Bartels and Carnes find that Republicans who backed Trump on these key votes did no worse than other GOP lawmakers in their general elections. But those who consistently defied Trump’s will — voting to certify the 2020 election results, to impeach Trump for his attempt to overturn those results, and to investigate January 6 — were drastically more likely to lose a primary. As a result, a GOP lawmaker who opposed Trump on all these votes had a 19 percent chance of winning reelection, while one who backed Trump on all of them had a 98 percent chance of returning to Congress in 2023.

Further, whether a Congress member wins or loses reelection is not the sole index of their political fortune. An incumbent whose electoral prospects are especially grim is liable to retire without seeking reelection. One whose star is on the rise, by contrast, may choose to run for a higher office. Taking this into account, the fates of those who ran interference for Trump’s coup and those who did not look even more divergent. In addition to the seven House Republicans who bucked Trump and then lost their primaries, eight chose not to seek reelection, a retirement rate ten times higher than that of others in their caucus. None of these Trump defiers sought higher office in 2022. By contrast, eight Trump loyalists left the House to seek a more exalted political perch.

These findings are arguably a bit less bleak than Bartels and Carnes’s framing suggests. For example, although House Republicans who supported Trump’s impeachment and the formation of the January 6 commission paid a steep political price, those who merely voted to certify the 2020 election results (while backing Trump on those other votes) were no less likely to win their primaries than those who voted against certification. Separately, it is possible that the causal relationship between voting against Trump and retiring from Congress might run in reverse: Lawmakers who were already planning to exit politics may have felt more comfortable bucking their party’s leader.

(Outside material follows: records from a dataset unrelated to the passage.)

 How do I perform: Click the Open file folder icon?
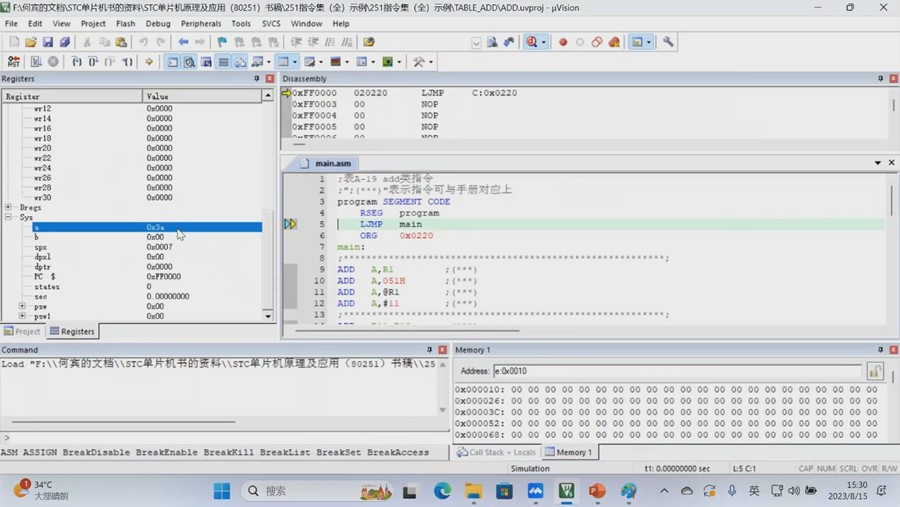[x=31, y=42]
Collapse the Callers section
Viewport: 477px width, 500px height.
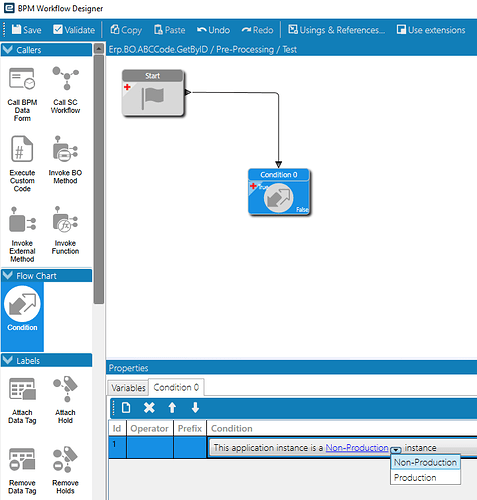click(x=7, y=50)
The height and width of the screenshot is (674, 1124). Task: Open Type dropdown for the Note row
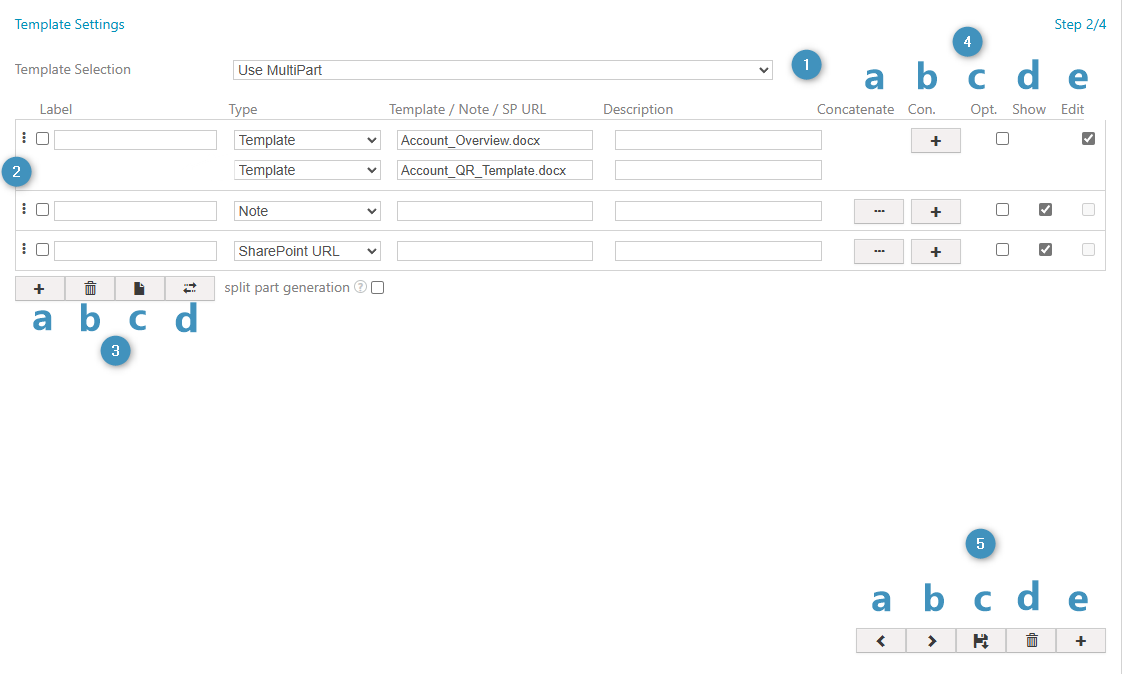(x=307, y=211)
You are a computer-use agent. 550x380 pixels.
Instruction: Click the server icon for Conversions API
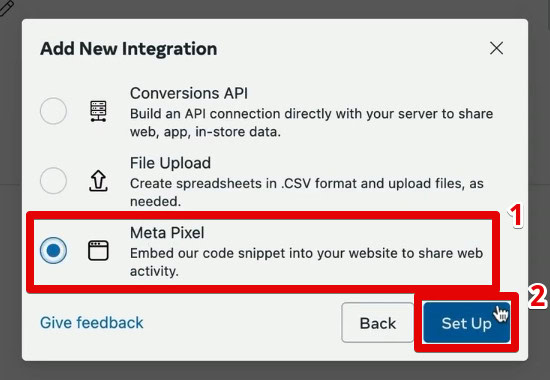coord(98,111)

Nevertheless, the study indicates that triumphalist accounts of the 2022 midterms were overly sanguine. Republican donors and primary voters rewarded lawmakers who shielded Trump from accountability for his coup attempt. General-election voters, meanwhile, did not significantly punish House Republicans who supported that coup by voting to decertify election results in Arizona and Pennsylvania. This finding is consistent with survey experiments showing that only a small fraction of U.S. voters are willing to prioritize democratic principles over partisanship or ideological preferences.

Of course, you don’t actually need to do much number crunching to find that GOP primary voters aren’t inclined to punish election deniers; Donald Trump currently leads the Republican presidential field by nearly 40 points. Opponents of authoritarian rule must therefore hope that general-election voters are more inclined to punish anti-democratic candidates in presidential races than they have been in congressional ones.